German Chancellor Gerhard Schroeder and opposition conservative leader Angela Merkel are to meet to resolve the impasse over who will lead the country.
Both leaders stake a claim to the chancellorship in a new coalition government, and the deadlock is now in its third week.
It is now widely expected that they will make a compromise deal.
The two parties have held three rounds of what they called exploratory talks with wider teams of colleagues, reports BBC.
According to Reuters, the talks are taking place three weeks after a federal election gave neither the conservatives nor the SPD enough votes to rule with their preferred partners. Schroeder's SPD, despite winning four fewer seats in parliament than the conservatives, has thus far refused to relinquish its hold on the Chancellery.
That should change on Monday.

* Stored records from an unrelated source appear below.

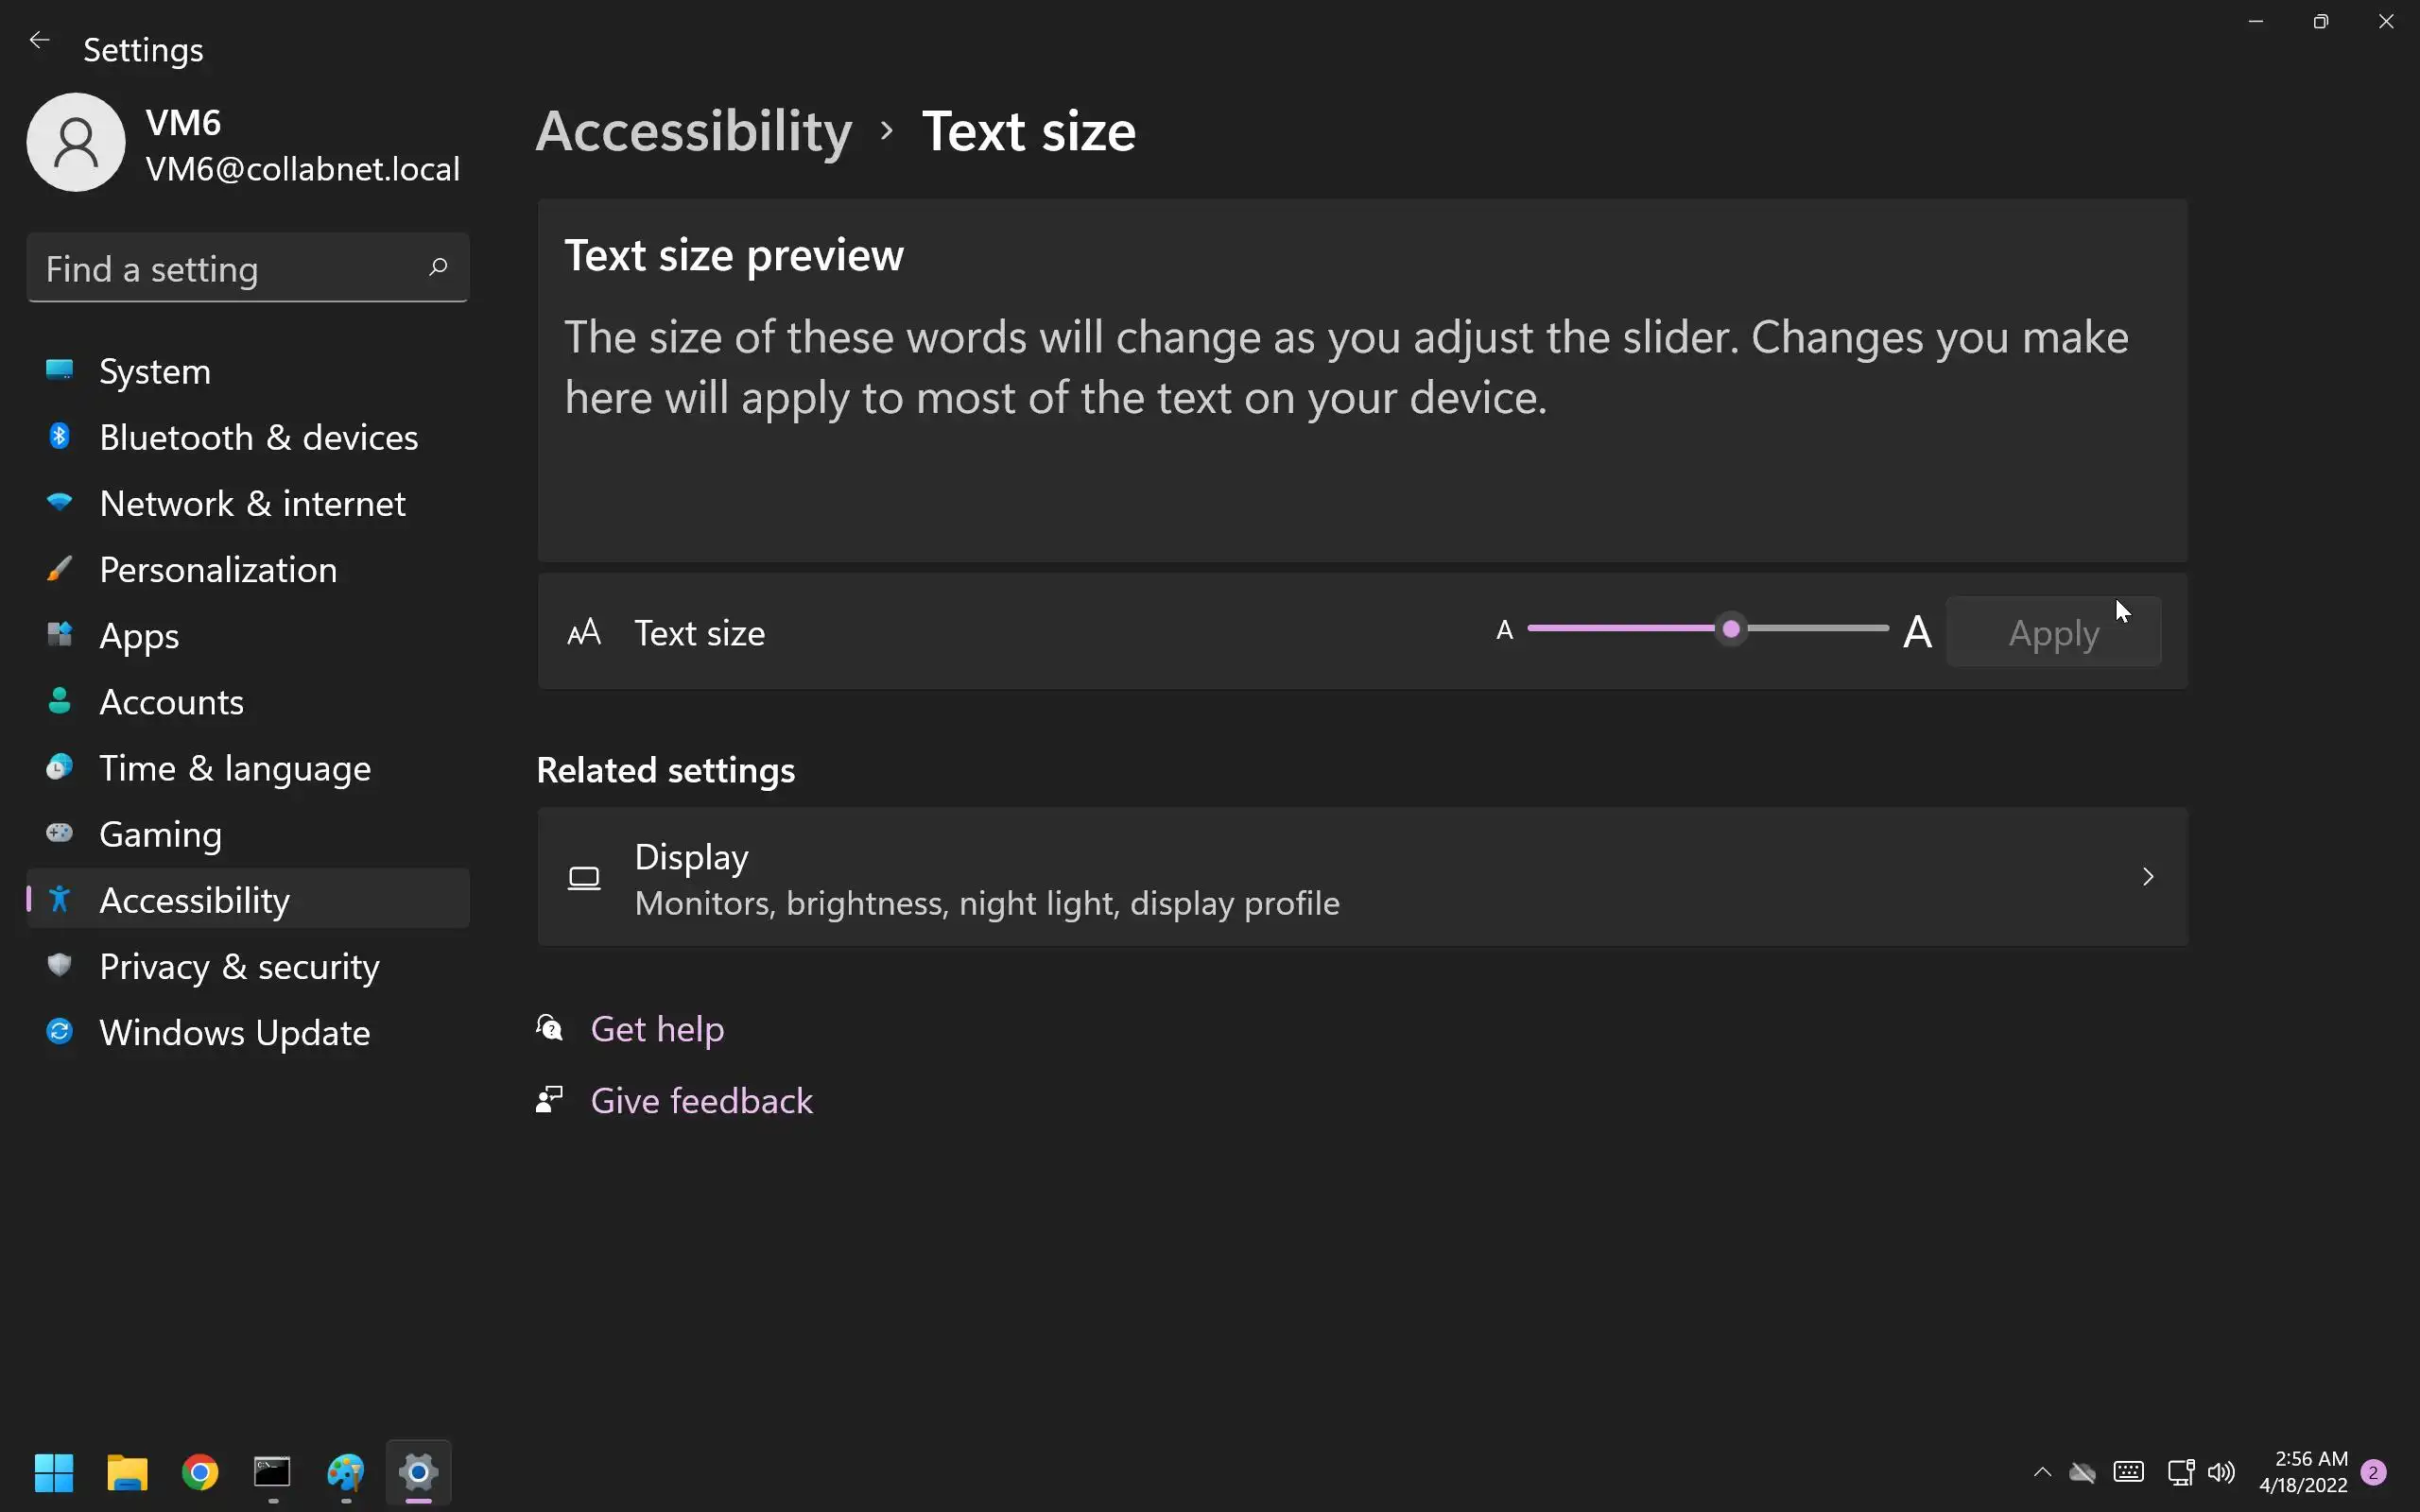Open Privacy & security section
This screenshot has height=1512, width=2420.
click(x=239, y=967)
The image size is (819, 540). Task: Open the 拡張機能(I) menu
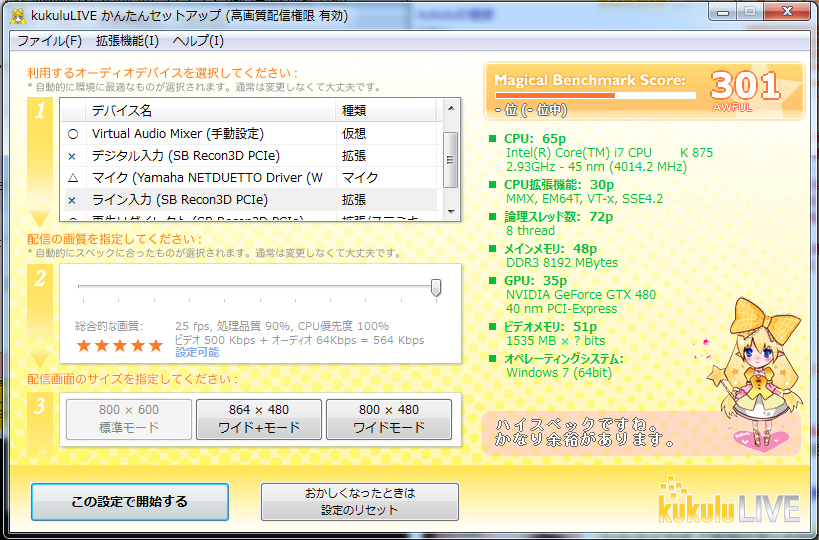(x=127, y=41)
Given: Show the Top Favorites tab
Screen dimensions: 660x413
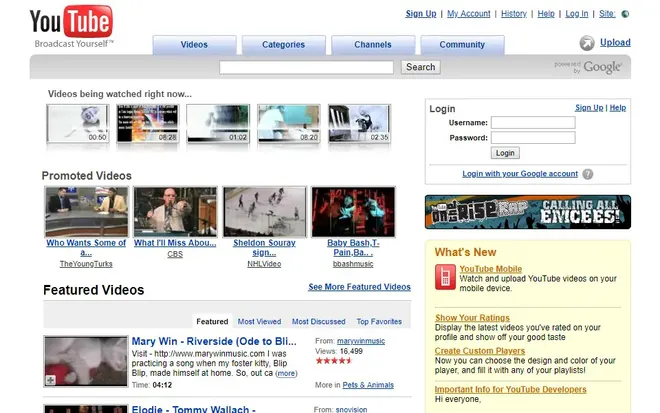Looking at the screenshot, I should coord(379,322).

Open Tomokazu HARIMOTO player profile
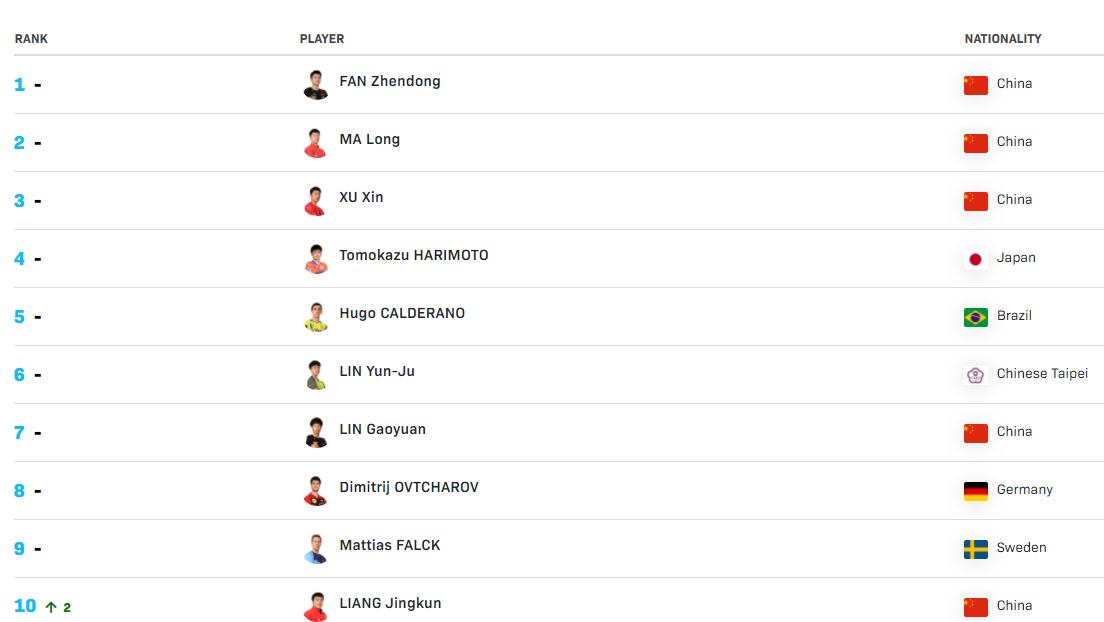click(414, 255)
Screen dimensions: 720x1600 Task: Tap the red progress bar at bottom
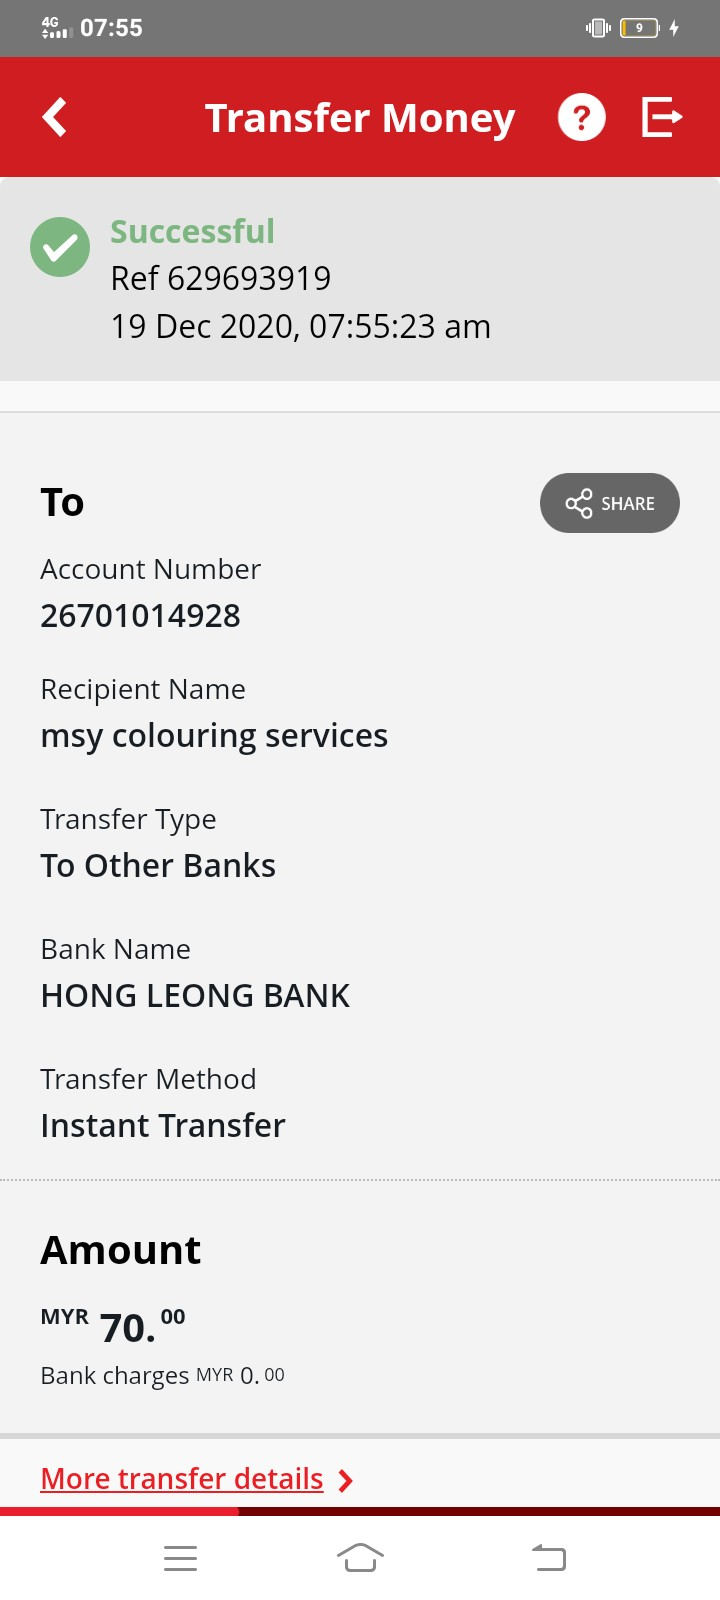coord(120,1511)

The rival parties are widely expected to strike a deal that would make Merkel Germany's first woman leader.
The SPD would yield their prime bargaining chip, Schroeder, to gain key ministerial posts and as many seats in cabinet as Merkel's Christian Democrats (CDU) and their CSU partners.
"I think Schroeder has understood that he will not remain federal chancellor," Wolfgang Schaeuble, deputy parliamentary leader of the conservatives, said on Sunday.
The leaders are expected to hold consultative sessions with their parties both before and after Monday's discussion round.
A deal over who leads Germany would open the door to detailed coalition talks over three weeks following the most inconclusive election result in postwar German history.
The talks to forge a power-sharing coalition of the country's two largest parties, dubbed a "grand coalition", are likely to drag into November. It would be only the second coalition of Germany's top two parties since World War Two.